The purpose of this post is to introduce a new two-step optimizing technique that utilizes Particle Swarm Optimization (PSO) and local numerical optimization. The code for this optimization method can be found here and is a work in progress.

In real-world applications such as hyper-parameter tuning of machine learning models, the function that we are trying to optimize is noisy with many local minimum and maximum values. For example, the image below shows an objective function over a 2-dimensional feature space. In this case, the objective function is the out-of-sample model validation score for a fitted gradient boosted model. The objective function is a function of two hyper-parameters of the model.


Figure 1
Figure 1. 3D plot of the out of sample validation of the model (RMSE) versus the two hyper-pamaters of the model.

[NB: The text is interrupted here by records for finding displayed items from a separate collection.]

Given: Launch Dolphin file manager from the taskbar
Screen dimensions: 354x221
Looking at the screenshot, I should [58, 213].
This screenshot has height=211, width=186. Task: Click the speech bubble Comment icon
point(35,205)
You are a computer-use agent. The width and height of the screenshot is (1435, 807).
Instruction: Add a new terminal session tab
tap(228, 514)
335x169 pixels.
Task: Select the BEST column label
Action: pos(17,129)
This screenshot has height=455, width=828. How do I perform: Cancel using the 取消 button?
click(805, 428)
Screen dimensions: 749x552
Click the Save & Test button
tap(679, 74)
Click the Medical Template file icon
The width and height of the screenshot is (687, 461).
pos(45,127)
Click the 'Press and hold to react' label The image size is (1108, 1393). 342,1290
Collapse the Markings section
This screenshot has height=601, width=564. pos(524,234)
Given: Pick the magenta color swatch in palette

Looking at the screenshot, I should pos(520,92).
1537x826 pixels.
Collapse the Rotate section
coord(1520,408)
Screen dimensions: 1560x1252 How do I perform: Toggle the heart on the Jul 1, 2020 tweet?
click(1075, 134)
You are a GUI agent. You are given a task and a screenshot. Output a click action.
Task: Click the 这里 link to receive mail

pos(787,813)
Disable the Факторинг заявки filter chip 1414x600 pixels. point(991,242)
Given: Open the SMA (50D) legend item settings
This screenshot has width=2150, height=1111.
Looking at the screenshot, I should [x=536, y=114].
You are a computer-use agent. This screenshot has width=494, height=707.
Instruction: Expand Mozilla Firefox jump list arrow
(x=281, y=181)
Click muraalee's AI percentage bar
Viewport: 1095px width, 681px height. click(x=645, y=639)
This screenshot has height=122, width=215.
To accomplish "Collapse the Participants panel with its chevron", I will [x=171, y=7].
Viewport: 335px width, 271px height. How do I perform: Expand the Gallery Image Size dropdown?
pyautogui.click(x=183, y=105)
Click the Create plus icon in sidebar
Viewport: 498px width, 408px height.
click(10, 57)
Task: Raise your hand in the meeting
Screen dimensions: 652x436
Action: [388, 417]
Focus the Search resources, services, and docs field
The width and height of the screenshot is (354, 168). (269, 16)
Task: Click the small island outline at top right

The local noise can skew the search over the global structure. PSO moves candidate solutions (or particles) across the feature space according to the last known best solution of all the particles as a whole and of the individual particles. Where the particle lands on the local variability will help determine the future state of that individual particle as well as all the other particles. The local variability will mask the overall structure of the objective function and either significantly increase the necessary number of iterations necessary to explore the overall structure or make impossible to explore.

Here we propose a solution to overcome the inconsistencies of local variability. The search over the feature space is divided into two steps. In the first step, we use Particle Swarm Optimization to update a candidate solution within the feature space. After each update, we perform a local optimization within a bounded region of the updated particle’s position. This local optimization ensures that we are searching across the space of the best local solutions. We repeat these two steps for a user-defined number of iterations.


Figure 2
Figure 2. Flow diagram showing the two step optimization process.

Currently, there are two options for the local optimization scheme. The first option is to perform a Broyden-Fletcher-Goldfarb-Shannon (BFGS) numerical optimization. The second option is to randomly sample within a bounded region of the candidate solution and take the minimum of the objective function within that sample. On the final overall iteration, a BFGS optimization is performed.

The random sampling scheme for the local optimization is computationally cheaper; however, if the most resource-intensive step is in evaluation of the objective function one should definitely use the BFGS optimization.